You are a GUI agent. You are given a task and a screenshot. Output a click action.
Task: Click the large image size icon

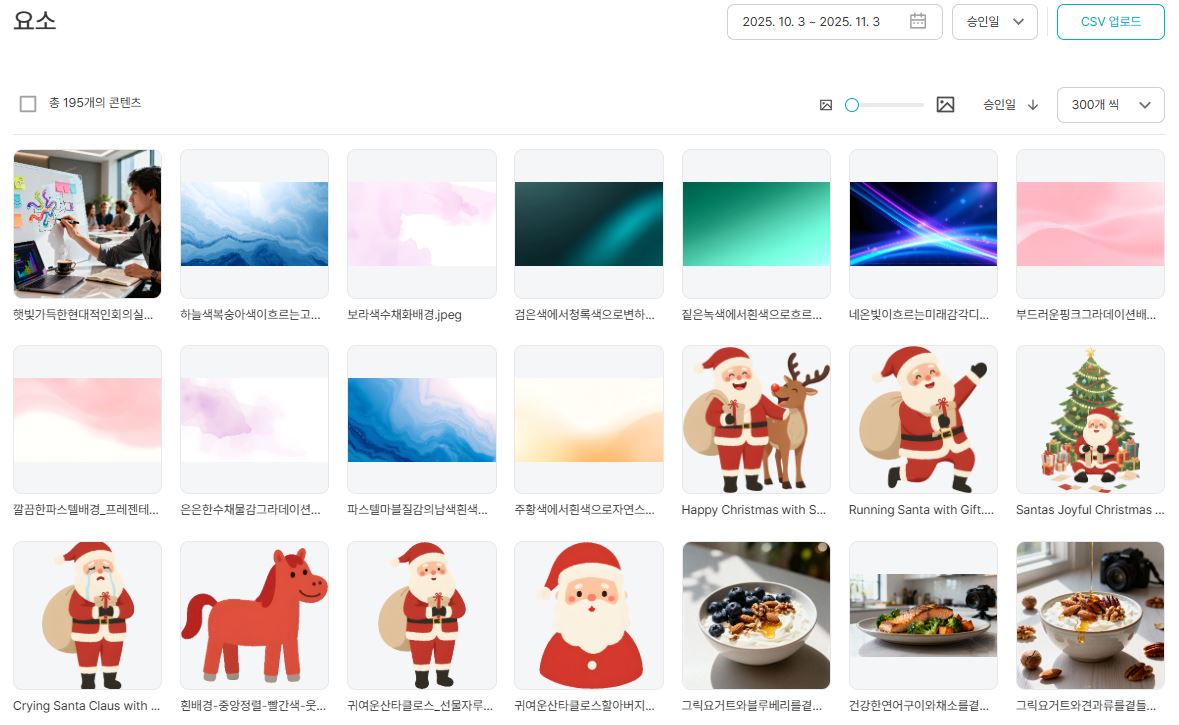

+++

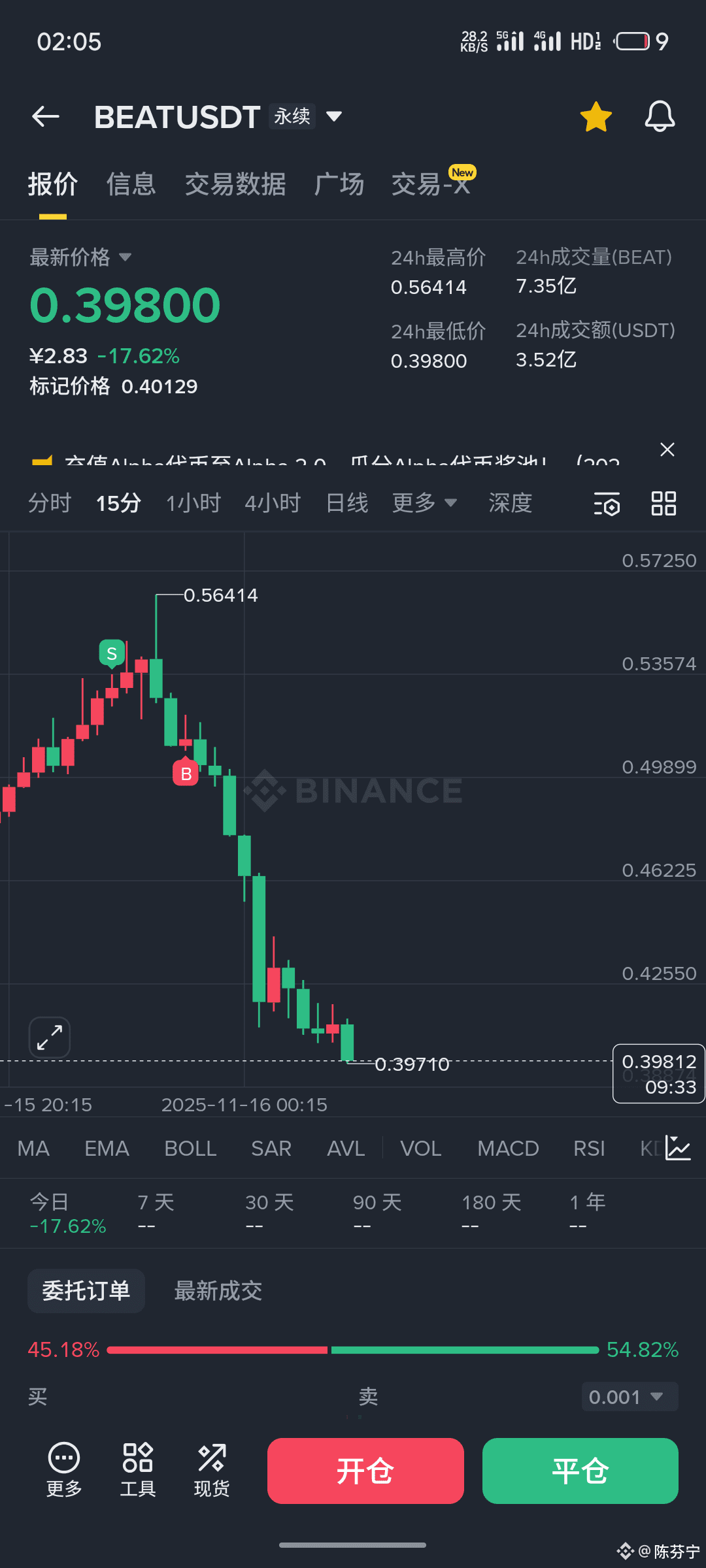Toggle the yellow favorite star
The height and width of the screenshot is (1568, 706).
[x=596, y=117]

+++

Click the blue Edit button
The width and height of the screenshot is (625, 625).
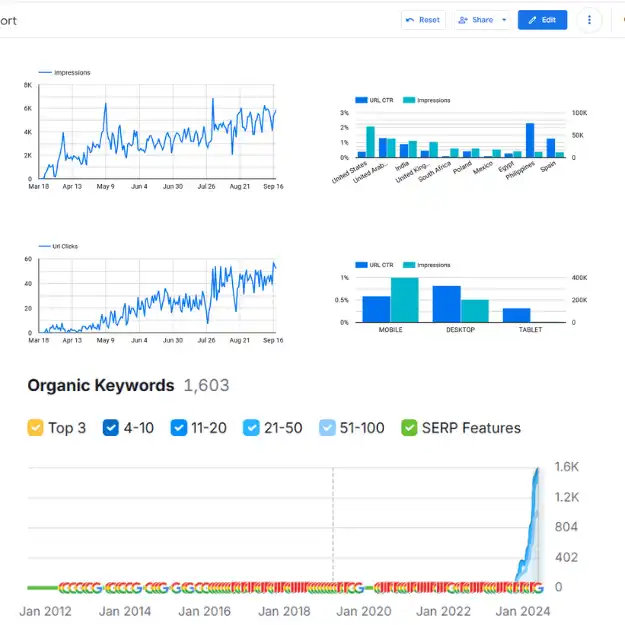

+++

Reproduce the records word for word, starting at the line that contains "You are a GUI" and ending with the line that contains "Task: Click the large image size icon".

_Task answer_:
You are a GUI agent. You are given a task and a screenshot. Output a click action.
Task: Click the large image size icon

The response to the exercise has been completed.